Une des raisons du
malaise contemporain est que l’économie domine, mais que plus personne n’y comprend rien. Les économistes s’écharpent en tirant de la même « science » des
conclusions diamétralement opposées. Politique de l’offre ou de la demande ? Trop de crédit ou pas assez de crédit ? Bulle ou pas ? Trop d’inégalités ou trop de redistribution ?
Au
Club des Vigilants, nous voulons notamment aider à rechercher partout nos
intérêts communs, plutôt que de débattre stérilement. En matière économique, c’est difficile... Alors je signale aux anglophones la parution il y a quelques jours d’un livre remarquable :
Money, Blood and Revolution de
George Cooper. Et j’indique aux francophones pourquoi je trouve ce livre remarquable.
George Cooper nous dit ce que nous sentons bien :
la science économique est dans l’état de pagaille noire de la médecine avant Harvey et sa découverte de la circulation du sang, ou de l’astronomie avant Galilée. Et il nous propose son image, très simple, de notre monde économique « capitaliste démocratique » : celle d’une
économie circulante qui s’appuie à la fois sur Adam Smith, Marx et Darwin.
Le capitalisme décrit par
Adam Smith fonctionne bien, animé par la libre concurrence des intérêts individuels. Il crée une pyramide avec des riches gagnants au sommet et fait circuler la richesse du bas vers le haut de cette pyramide. Le capitalisme
démocratique évite le piège décrit par
Marx de la polarisation imposée par des riches de plus en plus riches qui transforment leurs innovations en rente : la règle démocratique impose la redistribution fiscale et réglemente les positions dominantes. Elle fait circuler la richesse du haut vers le bas de la pyramide.
La circulation continue de richesse, de bas en haut et de haut en bas, alimente la croissance.

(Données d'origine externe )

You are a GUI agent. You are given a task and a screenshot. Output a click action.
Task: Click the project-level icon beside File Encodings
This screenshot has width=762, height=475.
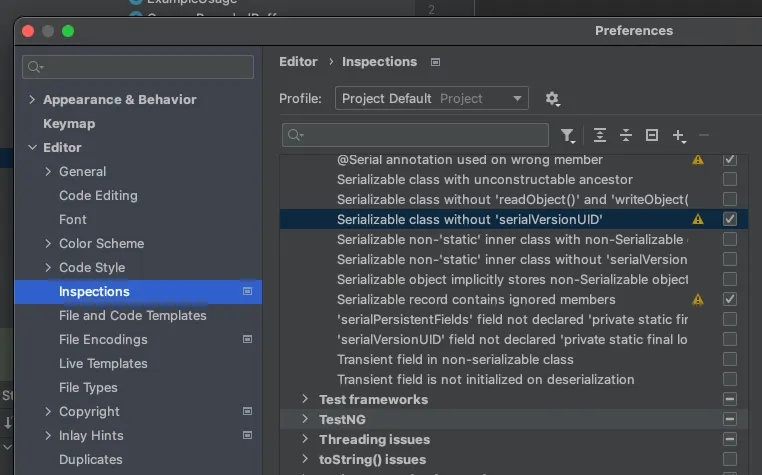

Cette image très simple éclaire énormément de
thèmes essentiels : pourquoi il faut à la fois une politique de l’offre (pour faciliter les initiatives des entrepreneurs) et de la demande (les entrepreneurs ont besoin de clients) ; pourquoi les vannes du crédit ouvertes depuis la crise ne servent pas à grand-chose (elles font circuler la richesse du bas vers le haut) ; pourquoi dans un monde dirigé par
l’imitation darwinienne et non par la maximisation de l’utilité, ceux qui prétendent modéliser les marchés financiers sont naïfs ou manipulateurs ; ou encore pourquoi l’opposition entre public et privé (ou entre démocratie et capitalisme) est artificielle : Il a une image apaisée pour décrire cette opposition :
celle du biceps et du triceps, deux muscles dits « antagonistes » mais dont l’un ne peut pas fonctionner sans l’autre.
La force de la représentation que nous donne George Cooper de l’économie est qu’elle peut être partagée par tous puis ouvrir des débats constructifs sur « le bon réglage ».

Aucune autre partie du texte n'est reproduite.